If you are hosting your application in a sandboxed environment, such as shared hosting, then you may find yourself coming up against the the following error, especially if your using FuseBox 5 which is what caused it in my case.
Security: The requested template has been denied access to C:\Inetpub\wwwroot\CFIDE\scripts\ajax\messages\cfmessage_en_US_.js.
There are 2 issues involved here.
1) This file doesn't actually exist, at least not on any servers I checked.
2) Your code wont have access to this path in a sandboxed environment.

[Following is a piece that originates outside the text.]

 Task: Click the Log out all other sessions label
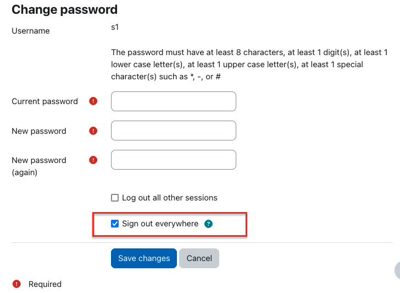point(170,198)
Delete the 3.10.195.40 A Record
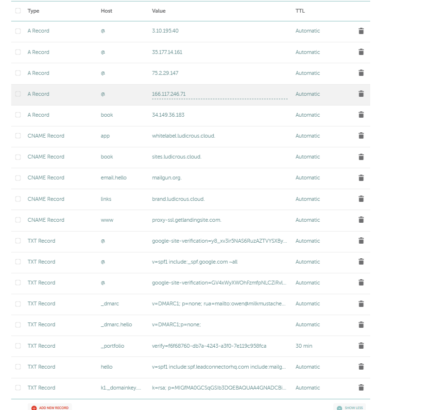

Now the quick and easy solution to this (for the host) would be to add the above path to your default sandbox with READ permission so that all customers have access to it, even if the file is not there at least CF can look for it. But alas this is not possible as sandbox security is not this flexible and does not allow you to globally give access to paths in this way. Sadly you must explicitly put paths into each and every sandbox for each and every site. Why Adobe have still not addressed this I have no idea, as I have informed them of this issue since ColdFusion MX 6 as the same problem occurs with all paths that CF needs access to for certain tags, such as temp folders (for file uploads), the windows fonts folder (for cfdocument) etc.
Thankfully there is another solution, at least for those of us that do not actually need this file. It seems that the inclusion of this file is locale specific, so if you set your locale to UK then CF no longer tries to load this file and the error goes away.
SetLocale("English (UK)")
I have not tested other locales, but I am guessing here that different people will have different versions of that file depending on their installation locale. So because I am in the UK, perhaps I got the plain old cfmessage.js file, which seems to be the default. If your in the USA then perhaps you do have a cfmessage_en_US_.js.
This problem may also be specifically caused by FuseBox 5 setting the wrong locale somewhere in its core files, and the same may apply to other frameworks too.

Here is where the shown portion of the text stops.